Abstract
We described an 88-year-old woman presented with large aneurysm on the carotid siphon of the right internal carotid artery (ICA). Digital subtraction angiography showed extravasation from the distal cervical segment of the right ICA due to positioning a guiding catheter for intra-aneurysmal coil embolization. Transoral carotid ultrasonography (TOCU) showed arrested bleeding and a pseudolumen in the distal cervical segment of the right ICA. We originally described that TOCU was useful for evaluating iatrogenic extravasation and extracranial ICA dissection during neurointervention.
INTRODUCTION
The incidence of iatrogenic internal carotid artery (ICA) dissection during neurointerventional procedures is 0.26%–0.4% [1, 2]. Transoral carotid ultrasonography (TOCU) is useful for detecting ICA dissection during acute stroke because a high portion of the extracranial ICA can be visualized [3–5]. Here, we evaluated iatrogenic vessel injury in the distal ICA using TOCU during neurointervention.
CASE REPORT
An 88-year-old woman presented with worsening right hemifacial pain, oculomotor, and abducens nerve palsy. Digital subtraction angiography (DSA) showed an aneurysm with a maximal diameter of 17 mm on a horizontal segment of the carotid siphon of the right ICA. We planned coil embolization using an Enterprise vascular remodeling device (Codman, Miami, FL, USA) under general anesthesia to meet her request for relieving hemifacial pain. We struggled to position a 7 Fr guiding catheter using a coaxial system with a 5 Fr catheter and a stiff 0.035-inch guidewire after anticoagulation with intravenous unfractionated heparin.

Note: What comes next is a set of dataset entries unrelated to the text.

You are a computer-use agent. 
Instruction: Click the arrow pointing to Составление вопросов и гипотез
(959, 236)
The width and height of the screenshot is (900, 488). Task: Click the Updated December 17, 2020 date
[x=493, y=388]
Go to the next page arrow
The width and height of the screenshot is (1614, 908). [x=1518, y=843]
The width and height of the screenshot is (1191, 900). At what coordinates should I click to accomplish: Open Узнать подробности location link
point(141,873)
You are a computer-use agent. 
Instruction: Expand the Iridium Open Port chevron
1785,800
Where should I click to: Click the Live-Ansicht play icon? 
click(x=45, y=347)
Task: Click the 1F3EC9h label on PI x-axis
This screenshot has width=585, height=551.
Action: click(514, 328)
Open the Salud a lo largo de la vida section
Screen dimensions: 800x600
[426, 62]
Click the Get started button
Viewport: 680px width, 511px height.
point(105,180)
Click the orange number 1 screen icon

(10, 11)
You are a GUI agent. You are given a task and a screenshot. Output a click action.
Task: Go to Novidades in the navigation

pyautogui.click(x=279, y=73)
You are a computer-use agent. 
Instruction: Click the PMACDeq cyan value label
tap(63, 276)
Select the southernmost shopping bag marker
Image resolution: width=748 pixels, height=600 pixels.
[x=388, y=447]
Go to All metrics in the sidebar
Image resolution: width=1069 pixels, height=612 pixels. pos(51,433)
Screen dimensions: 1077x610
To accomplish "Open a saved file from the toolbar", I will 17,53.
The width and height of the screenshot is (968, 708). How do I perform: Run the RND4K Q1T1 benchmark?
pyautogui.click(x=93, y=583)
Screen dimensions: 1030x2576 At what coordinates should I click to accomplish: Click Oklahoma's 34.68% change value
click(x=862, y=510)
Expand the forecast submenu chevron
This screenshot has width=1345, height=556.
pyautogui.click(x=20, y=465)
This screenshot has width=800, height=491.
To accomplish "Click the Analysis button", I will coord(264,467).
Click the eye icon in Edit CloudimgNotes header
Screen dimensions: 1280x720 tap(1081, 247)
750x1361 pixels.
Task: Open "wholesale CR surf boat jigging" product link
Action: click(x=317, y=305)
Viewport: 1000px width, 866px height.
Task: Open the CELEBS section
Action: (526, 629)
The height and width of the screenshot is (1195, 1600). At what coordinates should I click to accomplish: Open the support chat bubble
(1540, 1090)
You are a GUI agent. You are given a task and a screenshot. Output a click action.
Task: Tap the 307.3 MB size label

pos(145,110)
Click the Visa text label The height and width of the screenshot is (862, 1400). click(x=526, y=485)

DSA showed contrast medium extravasation from the distal cervical segment of the right ICA (Figure 1). Minor extravasation persisted at 40 min after immediate reversal of anticoagulation with protamine sulfate. Twenty minutes after final DSA, we tried to evaluate extravasation and the inner contour of the ICA by ultrasonography during catheterization to minimize the amount of contrast medium for repeated DSA. TOCU with color Doppler imaging using a convex array transducer (6 MHz), which was located beside intubated tracheal tube, showed a pseudolumen and no further extravasation in the distal cervical segment of the right ICA (Figure 2 and Movie). Computed tomography showed a small hematoma behind the pharynx. The patient had no respiratory signs or additional neurological deficits despite the absence of additional therapy. Follow up magnetic resonance angiography 7 days after DSA did not detect the pseudoaneurysm on the right ICA.
DISCUSSION
Paramasivam and colleagues [1] reported that most iatrogenic dissections arising during neurointerventional procedures are minimal intimal tears (67%). The incidence of extravasation from iatrogenic dissection might be extremely rare. To verify the arrest of extravasation from an injured vessel during neurointerventions requires frequent DSA, which would lead to an excess of contrast medium. On the other hand, ultrasonography is less invasive and easily repeatable. TOCU can assess the far distal segment of the ICA more effectively than conventional carotid ultrasonography [3–5]. We originally described that TOCU was useful for evaluating iatrogenic extravasation and extracranial ICA dissection due to positioning a guiding catheter. Ultrasonography, including TOCU should be widely applied to evaluate iatrogenic vessel injury during neurointerventional procedures.